Guinean authorities should cease harassment and arbitrary detentions of Liberian refugees and should discipline security personnel who persist in such practices. Guinean officials should publicly remind the Guinean population and local authorities that bona fide Liberian refugees are welcome in Guinea.

The Guinean government should not withhold assistance to future new refugees from Liberia, as it did with new refugee arrivals in August. UNHCR should work aggressively to identify and offer assistance to refugees who have arrived in Guinea since August.

Transfer of Daro camp residents to a new location should be a priority. UNHCR/Guinea should complete the relocation as rapidly as possible.

I. Current Liberian Refugees: Assistance Issues

UNHCR should continue to encourage voluntary repatriation by most Liberian refugees, except those who originate from Liberia's troubled upper Lofa county. Despite difficult conditions in Liberia, safe repatriation is feasible for many current refugees.

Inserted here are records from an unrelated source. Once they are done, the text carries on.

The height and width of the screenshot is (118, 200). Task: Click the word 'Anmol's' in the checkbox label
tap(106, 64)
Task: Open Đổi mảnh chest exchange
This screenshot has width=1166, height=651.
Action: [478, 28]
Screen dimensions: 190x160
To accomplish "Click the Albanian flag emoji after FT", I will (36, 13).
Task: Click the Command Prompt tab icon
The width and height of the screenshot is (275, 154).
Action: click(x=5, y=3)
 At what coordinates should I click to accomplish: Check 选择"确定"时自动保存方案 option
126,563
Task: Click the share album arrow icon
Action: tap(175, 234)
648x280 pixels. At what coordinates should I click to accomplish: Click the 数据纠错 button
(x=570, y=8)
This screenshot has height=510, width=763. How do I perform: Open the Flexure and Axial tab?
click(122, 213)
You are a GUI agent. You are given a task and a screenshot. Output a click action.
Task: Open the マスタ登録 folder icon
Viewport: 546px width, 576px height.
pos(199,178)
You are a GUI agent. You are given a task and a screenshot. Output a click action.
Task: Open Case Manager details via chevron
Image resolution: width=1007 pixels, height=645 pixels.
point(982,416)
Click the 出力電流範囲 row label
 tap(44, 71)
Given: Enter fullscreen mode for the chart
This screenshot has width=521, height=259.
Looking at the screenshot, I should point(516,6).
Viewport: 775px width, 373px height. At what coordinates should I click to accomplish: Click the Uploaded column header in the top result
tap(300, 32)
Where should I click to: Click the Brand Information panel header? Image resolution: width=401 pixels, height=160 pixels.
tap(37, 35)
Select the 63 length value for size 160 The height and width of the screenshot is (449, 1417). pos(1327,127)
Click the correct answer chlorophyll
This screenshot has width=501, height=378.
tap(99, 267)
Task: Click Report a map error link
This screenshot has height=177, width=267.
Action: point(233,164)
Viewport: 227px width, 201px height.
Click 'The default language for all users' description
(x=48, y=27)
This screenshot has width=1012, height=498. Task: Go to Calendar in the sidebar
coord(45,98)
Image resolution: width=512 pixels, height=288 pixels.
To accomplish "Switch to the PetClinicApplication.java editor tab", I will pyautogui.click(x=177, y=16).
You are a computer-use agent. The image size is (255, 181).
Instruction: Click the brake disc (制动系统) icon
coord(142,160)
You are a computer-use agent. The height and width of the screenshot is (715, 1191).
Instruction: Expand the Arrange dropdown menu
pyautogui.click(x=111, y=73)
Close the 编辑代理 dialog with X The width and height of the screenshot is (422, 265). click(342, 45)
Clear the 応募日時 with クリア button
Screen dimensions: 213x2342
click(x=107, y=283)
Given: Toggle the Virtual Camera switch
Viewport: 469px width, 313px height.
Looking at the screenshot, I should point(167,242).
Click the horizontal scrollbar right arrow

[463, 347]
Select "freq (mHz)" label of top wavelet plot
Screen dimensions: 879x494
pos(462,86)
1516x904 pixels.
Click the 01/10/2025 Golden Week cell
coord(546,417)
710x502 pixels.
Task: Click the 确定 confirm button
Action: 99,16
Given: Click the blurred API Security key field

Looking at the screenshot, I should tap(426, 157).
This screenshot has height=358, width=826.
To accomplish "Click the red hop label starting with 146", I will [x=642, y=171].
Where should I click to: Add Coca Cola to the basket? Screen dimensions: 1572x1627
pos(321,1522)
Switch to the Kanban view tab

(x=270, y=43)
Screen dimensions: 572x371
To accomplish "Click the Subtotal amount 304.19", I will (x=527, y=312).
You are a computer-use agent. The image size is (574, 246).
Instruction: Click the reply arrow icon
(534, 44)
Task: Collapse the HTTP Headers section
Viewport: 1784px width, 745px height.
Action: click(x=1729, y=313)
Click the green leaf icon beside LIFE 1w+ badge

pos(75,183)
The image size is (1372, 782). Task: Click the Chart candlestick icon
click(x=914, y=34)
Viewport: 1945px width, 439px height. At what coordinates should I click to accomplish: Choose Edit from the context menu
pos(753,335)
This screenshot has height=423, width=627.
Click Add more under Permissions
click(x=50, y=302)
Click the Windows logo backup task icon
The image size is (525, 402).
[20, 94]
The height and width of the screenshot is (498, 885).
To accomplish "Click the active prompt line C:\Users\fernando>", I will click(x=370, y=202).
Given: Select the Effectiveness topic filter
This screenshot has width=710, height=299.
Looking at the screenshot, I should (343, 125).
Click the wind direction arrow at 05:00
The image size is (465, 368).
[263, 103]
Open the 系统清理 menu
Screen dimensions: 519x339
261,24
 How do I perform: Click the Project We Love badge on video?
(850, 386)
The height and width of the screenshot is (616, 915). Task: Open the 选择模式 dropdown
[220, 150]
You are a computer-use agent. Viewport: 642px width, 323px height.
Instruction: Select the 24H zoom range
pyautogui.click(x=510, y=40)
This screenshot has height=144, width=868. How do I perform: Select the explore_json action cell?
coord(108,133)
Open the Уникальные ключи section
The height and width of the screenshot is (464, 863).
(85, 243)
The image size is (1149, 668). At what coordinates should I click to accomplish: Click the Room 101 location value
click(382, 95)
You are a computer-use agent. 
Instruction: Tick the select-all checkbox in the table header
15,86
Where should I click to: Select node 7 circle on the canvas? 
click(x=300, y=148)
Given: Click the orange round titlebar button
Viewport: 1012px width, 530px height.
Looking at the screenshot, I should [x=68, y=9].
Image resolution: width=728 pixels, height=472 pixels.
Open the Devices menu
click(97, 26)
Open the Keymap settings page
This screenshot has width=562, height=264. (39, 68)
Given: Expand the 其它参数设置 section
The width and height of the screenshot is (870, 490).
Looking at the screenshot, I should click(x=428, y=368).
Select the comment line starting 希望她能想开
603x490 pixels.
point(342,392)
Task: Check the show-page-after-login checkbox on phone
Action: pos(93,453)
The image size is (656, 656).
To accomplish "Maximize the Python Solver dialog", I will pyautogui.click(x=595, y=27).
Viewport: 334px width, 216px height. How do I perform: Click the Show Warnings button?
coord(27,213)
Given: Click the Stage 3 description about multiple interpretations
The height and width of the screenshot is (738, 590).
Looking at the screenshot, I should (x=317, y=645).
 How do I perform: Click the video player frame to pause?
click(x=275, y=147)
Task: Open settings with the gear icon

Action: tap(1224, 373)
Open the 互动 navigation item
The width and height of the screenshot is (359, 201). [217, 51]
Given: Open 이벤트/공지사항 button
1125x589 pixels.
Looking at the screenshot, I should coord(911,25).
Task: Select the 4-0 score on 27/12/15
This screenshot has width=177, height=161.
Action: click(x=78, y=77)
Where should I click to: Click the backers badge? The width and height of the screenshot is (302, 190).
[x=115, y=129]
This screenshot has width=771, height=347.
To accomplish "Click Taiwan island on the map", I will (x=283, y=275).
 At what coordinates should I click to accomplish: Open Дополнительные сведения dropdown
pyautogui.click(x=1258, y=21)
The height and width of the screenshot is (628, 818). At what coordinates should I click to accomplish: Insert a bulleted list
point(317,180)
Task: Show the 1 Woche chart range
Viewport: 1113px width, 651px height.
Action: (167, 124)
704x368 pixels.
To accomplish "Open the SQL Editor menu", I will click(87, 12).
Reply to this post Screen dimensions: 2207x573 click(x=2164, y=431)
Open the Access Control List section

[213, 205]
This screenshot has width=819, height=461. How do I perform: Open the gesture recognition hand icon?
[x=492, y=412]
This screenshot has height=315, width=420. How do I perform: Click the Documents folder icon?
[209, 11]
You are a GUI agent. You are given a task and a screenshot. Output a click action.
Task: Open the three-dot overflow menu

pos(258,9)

UNHCR should continue to promote local integration of old caseload Liberian refugees who are unable or unwilling to repatriate.

With the largest refugee caseload in Africa and difficult working conditions, Guinea should be a top priority within the UNHCR system. UNHCR/Guinea needs significantly stronger support from UNHCR/Geneva and from international donors. UNHCR/Guinea is a traditionally weak program that has recently improved. It continues to face immense obstacles with meager resources.

The U.S. government should ensure that the U.S. refugee resettlement program reinforces rather than overwhelms UNHCR activities in Guinea and Cote d'Ivoire. The United States has a special responsibility to ensure that UNHCR programs in these two countries are not forced to divert staff from other important responsibilities in order to administer the U.S. resettlement program.

J. Sierra Leonean Refugees in Liberia

UNHCR/Liberia should complete the transfer of Sierra Leonean refugees from Tarvey to Sinje camp as rapidly as possible

Sierra Leonean refugees transferring to Sinje camp cannot be expected to become half self sufficient by January. New refugees at Sinje camp require full food rations for several additional months before donors can reasonably expect them to support themselves.